-- start --
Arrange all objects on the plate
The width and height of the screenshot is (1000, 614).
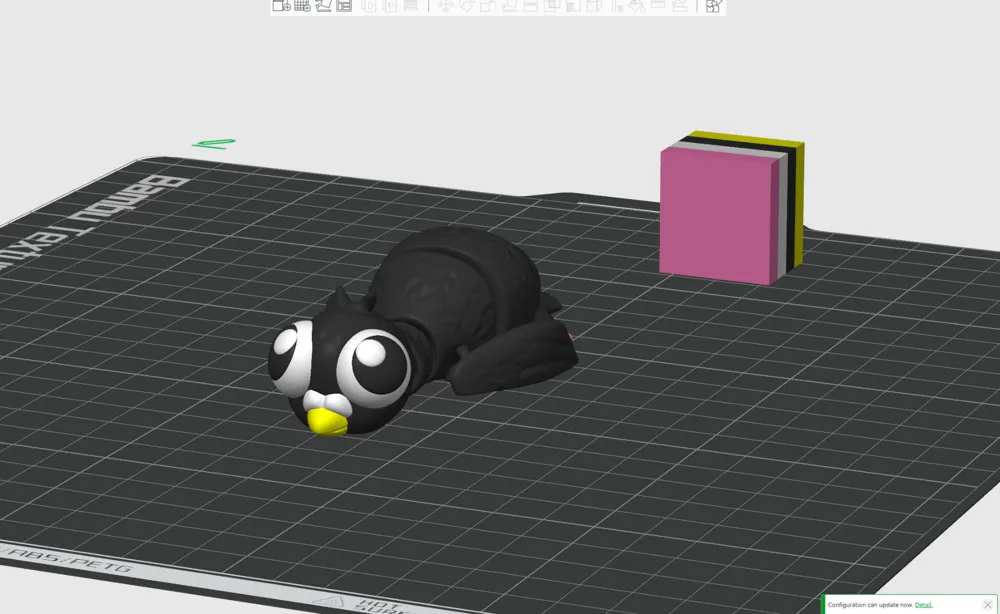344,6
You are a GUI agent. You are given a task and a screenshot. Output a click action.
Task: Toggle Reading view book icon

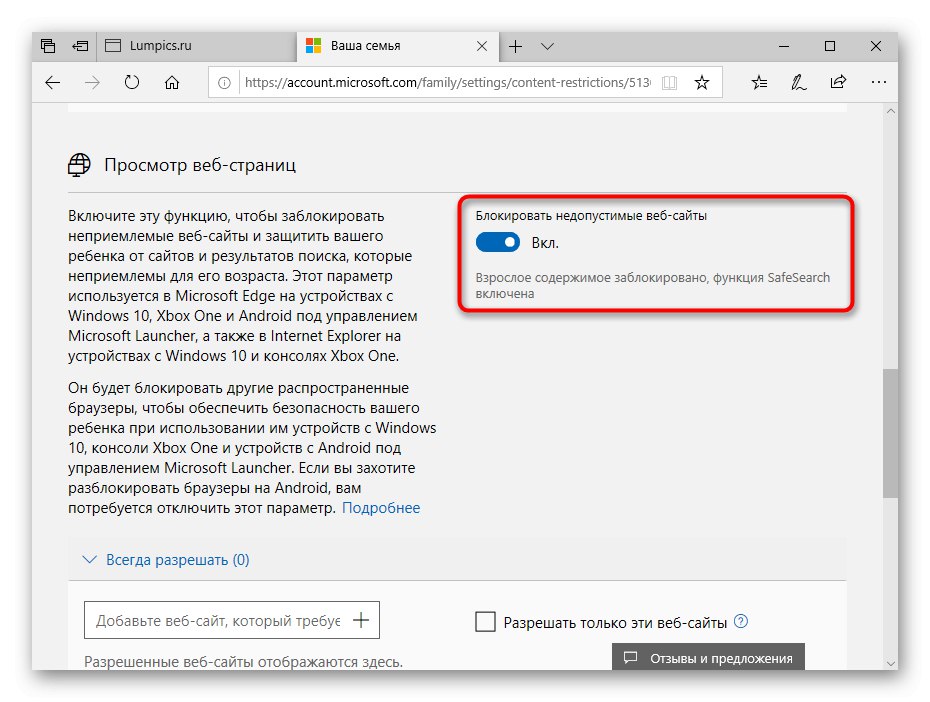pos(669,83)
-- end --
-- start --
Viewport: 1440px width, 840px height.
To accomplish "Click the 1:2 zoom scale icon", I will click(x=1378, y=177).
-- end --
Exercise objective.
Reproduce the part of the listing that opens with the line containing "Arrange all objects on the plate" and closes with the line containing "pos(669,83)", with 132 added to every coordinate in the answers. Leave the pictures out.

Answer for the task.
Arrange all objects on the plate
The width and height of the screenshot is (1000, 614).
476,138
You are a GUI agent. You are given a task and a screenshot. Output a click action.
Task: Toggle Reading view book icon

pos(801,215)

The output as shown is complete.